The federal government can advance energy efficiency by funding programs through the appropriations process. The federal government funds numerous energy efficiency programs run out of a handful of agencies, including the Department of Energy (DOE), Environmental Protection Agency, Department of Commerce, Department of Agriculture, and the Department of Housing and Urban Development. The diverse mix of programs run out of these agencies push efficiency efforts forward in most economic sectors, and many assist state and local efforts.

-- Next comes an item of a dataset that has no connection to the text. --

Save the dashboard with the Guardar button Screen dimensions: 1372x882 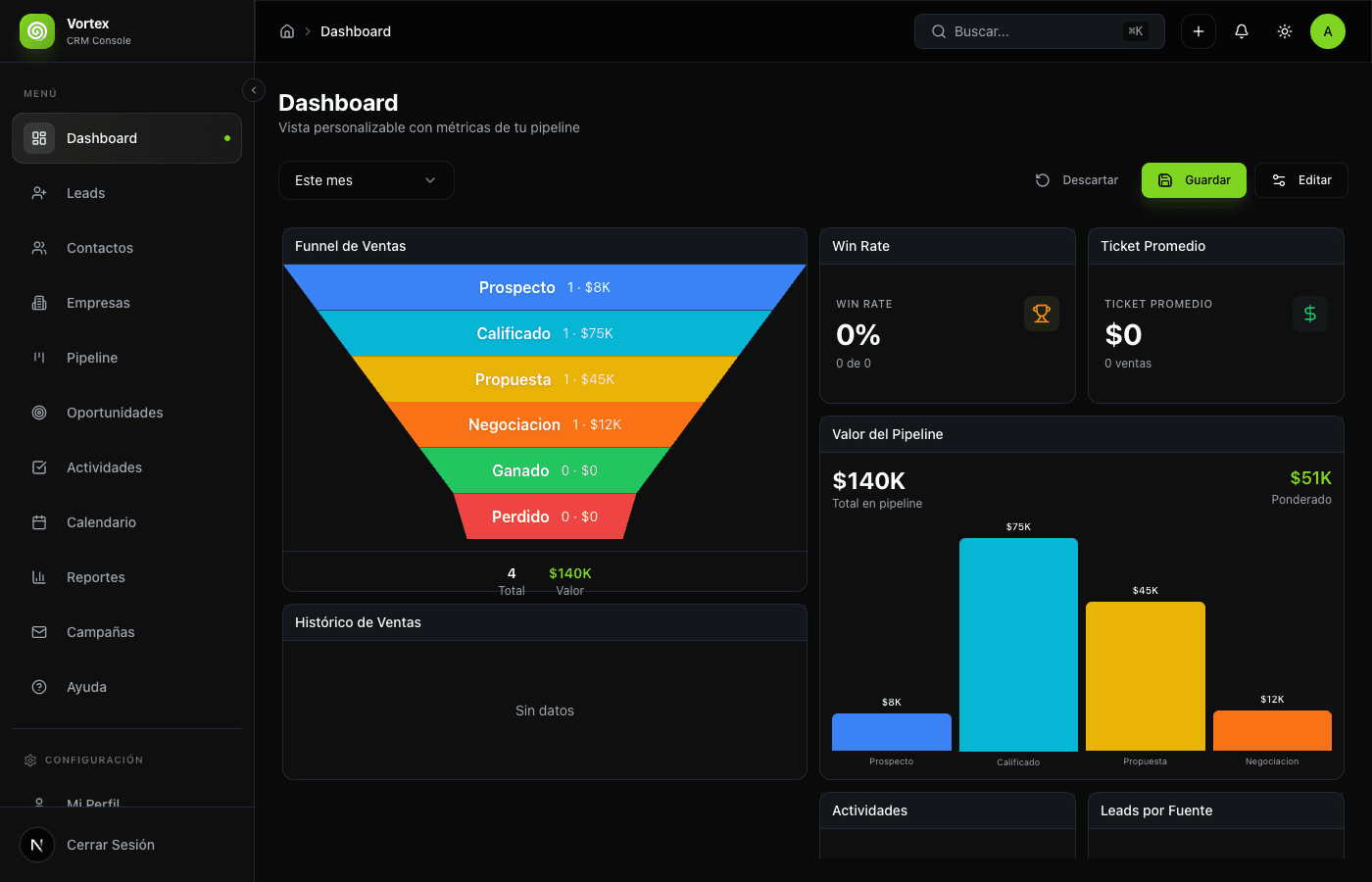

The President commences the appropriations process by submitting an annual budget to Congress based on next fiscal year no later than the first Monday of February. The President recommends funding levels for various programs and the federal agencies, which give detailed justification for their funding requests to House and Senate Appropriations Committees. Congress adopts an annual budget resolution that sets guidance for total budget authority and outlay levels. This is the “authorization” language, or ceiling, for funding. House and Senate subcommittees then begin to craft appropriation bills, which are then “conferenced” between House and Senate Appropriations subcommittee members, the full Committee Chair and ranking minority members to bridge differences. The Conference Report cannot be sent to the President until both houses have agreed to the entire text of the bill. Regular appropriation bills expire at the end of the fiscal year; if no new bill is enacted then a “continuing resolution” is passed to bridge the gap.

ACEEE is a strong advocate for increased appropriations to the Energy Information Administration (EIA). In the past twenty years, Congress has consistently under-funded these data collection agencies, leading to spotty and uneven data quality, and resulting in information gaps that impede good analysis. ACEEE has compiled data on EIA funding levels over the past 32 years. This data can be downloaded here as a PDF.

In addition, ACEEE advocates for essential funding for building codes and appliance and equipment standards, and for the ENERGYSTAR ® labeling program. ACEEE has also been active in supporting increased funding for the Industrial Assessment Centers (IACs) and the Industries of the Future (IOF) Industry-Specific R&D.